Wearable PANI@CoFe₂O₄ organohydroges for strain sensing, EMI shielding and thermal insulation

With the rapid escalation of electromagnetic pollution and electromagnetic interference, conventional EMI shielding materials can no longer satisfy the integrated requirements of next-generation flexible electronic devices and information terminals for mechanical deformability, wearable adaptability, and real-time signal monitoring. In this work, a multifunctional PG/P@CoFe (PAM/Gly/PANI@CoFe₂O₄) composite organohydrogel sensor with synergistic electromagnetic dissipation was fabricated through a hydrothermal-assisted one-pot strategy. CoFe₂O₄ magnetic nanoparticles were first synthesized via an ethylene glycol-assisted solvothermal route.
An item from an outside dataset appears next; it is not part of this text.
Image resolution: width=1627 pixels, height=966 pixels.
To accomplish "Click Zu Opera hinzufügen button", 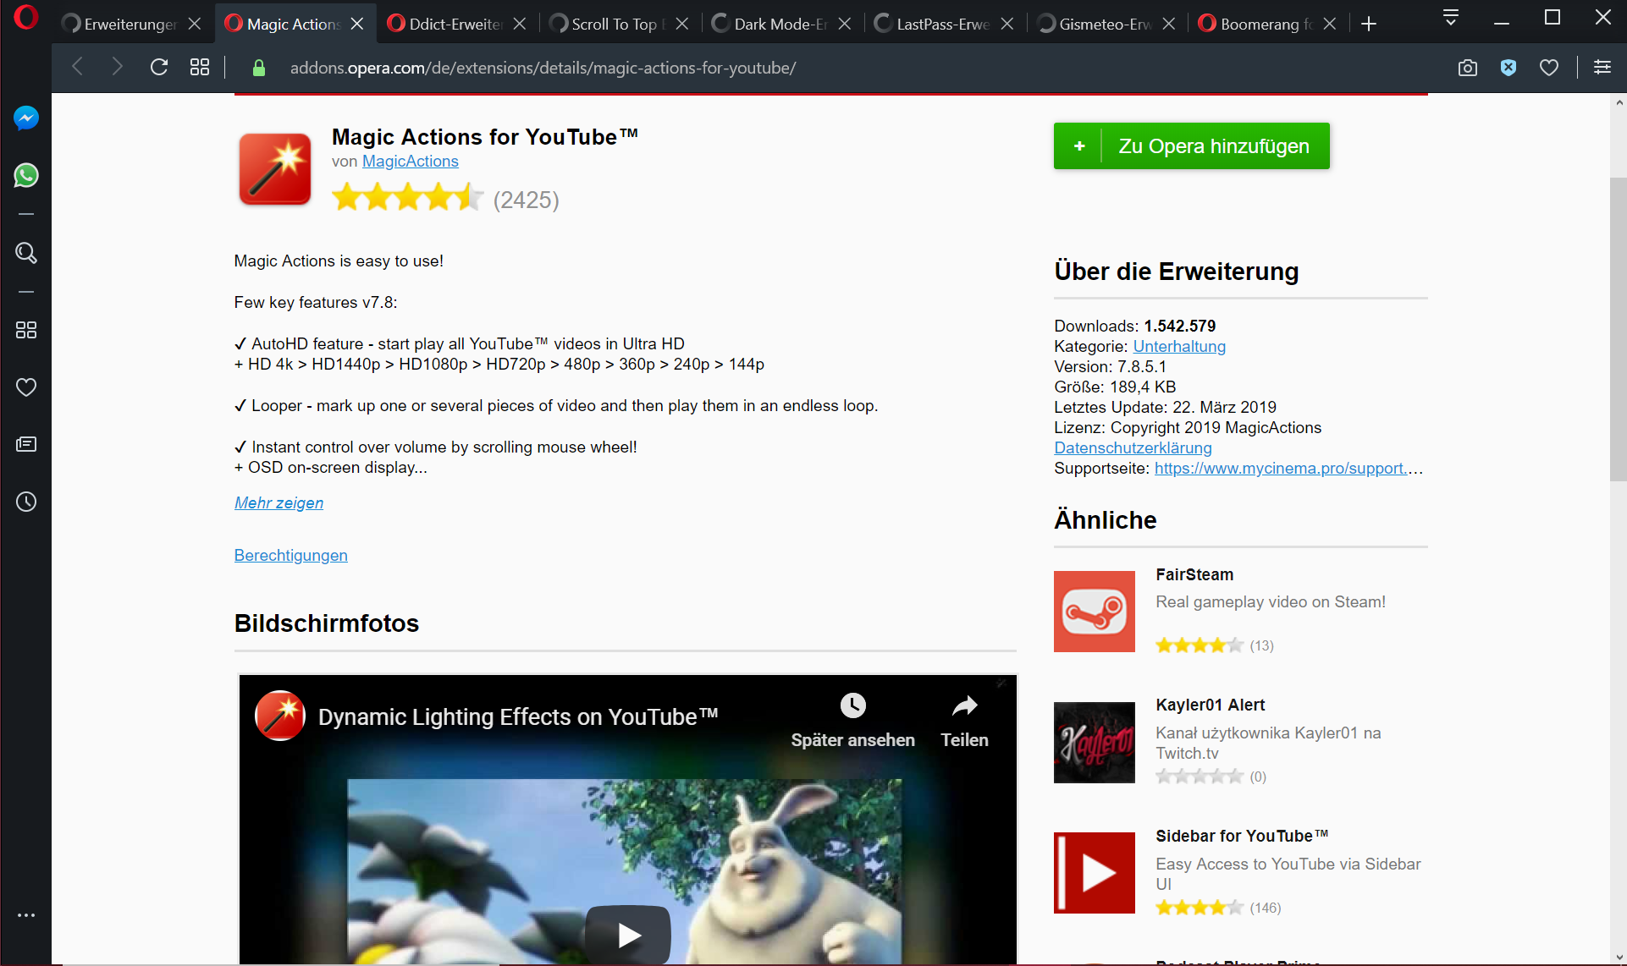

Subsequently, the surface-active sites of CoFe₂O₄ were utilized to induce aniline polymerization, yielding conductive-magnetic CoFe₂O₄ composite nanoparticles. Mechanical characterization demonstrated that the resulting organohydrogel exhibited excellent compressive properties, while the incorporation of glycerol effectively suppressed water evaporation and enhanced water-retention capability. Electromagnetic measurements revealed that, at a PANI@CoFe₂O₄ loading of 4 wt.%, the 4 mm-thick hydrogel achieved an electrical conductivity of 0.55 ± 0.1 S/m and an average electromagnetic interference shielding effectiveness (EMI SE) of 50.27 ± 2.51 dB in the X-band. In addition, the hydrogel exhibited excellent thermal iInsulation performance. More importantly, its outstanding adhesion and rapid stimuli-responsive behavior enabled favorable human–machine interactive strain-sensing performance with good compatibility. This work provides an effective strategy for the development of integrated, robust multifunctional materials that simultaneously combine flexible sensing, electromagnetic shielding, and thermal insulation.